Ms Morse last night told the Weekend Herald her action was a "significant message of dissent".Yes, you are sending a strong message that you are a dick. Remembrance services are attended by returned servicemen and servicewomen who want to remember those who did not return, their friends who died. Whatever the rights and wrongs of war, those people and their loss should be respected. Ordinary people go as well, to show that respect. These ordinary people were themselves once respected by the Left, but they have been forgotten by the likes of Ms Morse.
She said she had gone to court only to ensure no precedent was set.
"When young men and women go off to war, they go off under the flag of the nation. So when you burn the flag, you are sending a strong message."

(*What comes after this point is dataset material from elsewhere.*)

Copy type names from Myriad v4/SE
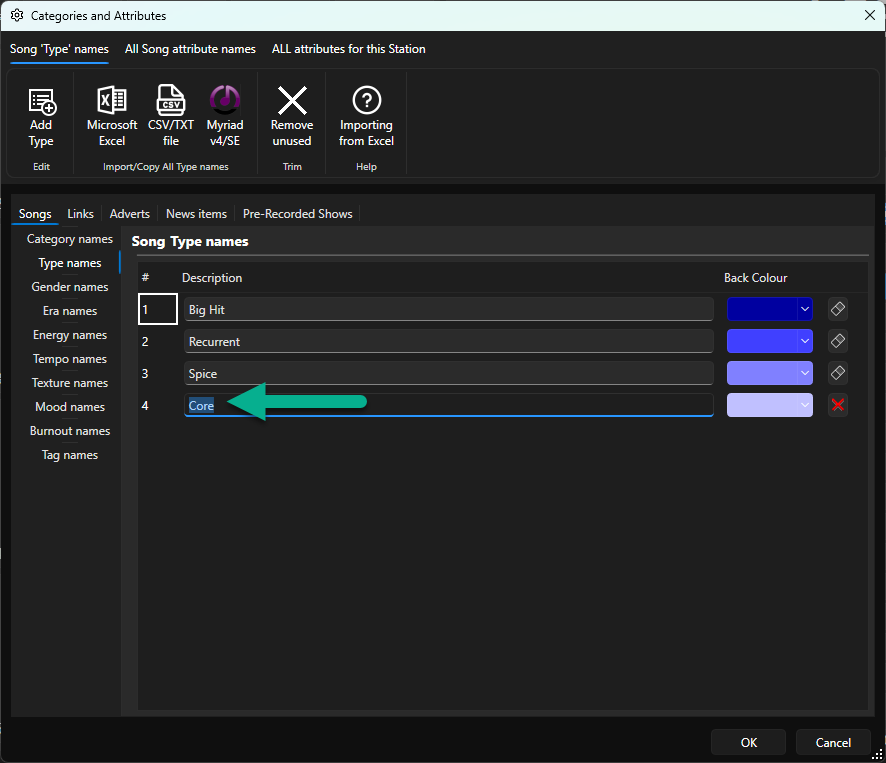 click(x=225, y=118)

Instead, the Left shouts and screams, makes gestures, gets indignant, then offended, then self-pitying. The Left has become child-like. Self-important poseurs like Ms Morse talk of dissent and resistance, as if they were in danger, as if they were courageous, as if they were principled, when all they are doing is showing off.
Meanwhile, back in the real world, the Government is finding new ways to redistribute wealth. The Government can do this because the Left has abandoned ordinary people, preferring identity politics, Post-Colonial Theory and other parlour games.
4 comments:
Being a dick isn't a left or right thing. Its just bad manners. Gerry Brownlee and Don Brash manage it just as well as anyone on the left. :-)

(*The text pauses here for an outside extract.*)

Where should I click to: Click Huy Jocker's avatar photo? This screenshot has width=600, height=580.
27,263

I agree wholeheartedly. Many of the Right's attacks on political correctness are attacks on good manners. One might claim a right to make jokes about disabled people, but it is still a very nasty thing to do.
And regarding the childish behaviour accusation, watching question time from any random week will show clearly that it is not a problem of 'The Left' alone.
And the contents of tv and the news implies it's not a problem of politically active people either.
If we're going back to kindergarten, I'm hanging out for my playdough cake.
I think the issue here is one of declarative politics versus distributive politics. I agree, the latter is important. As for the flag burning issue, I wish she'd done it some other time than Anzac Day. However, there are civil libertarian/freedom of expression aspects to this whole case.
As for identity politics, false polarity. I have more or less always said that LGBT politics has to have a redistributive dimension and support the comprehensive welfare state, public health provision and so on. Fraser/Butler dialogue in New Left Review etc etc.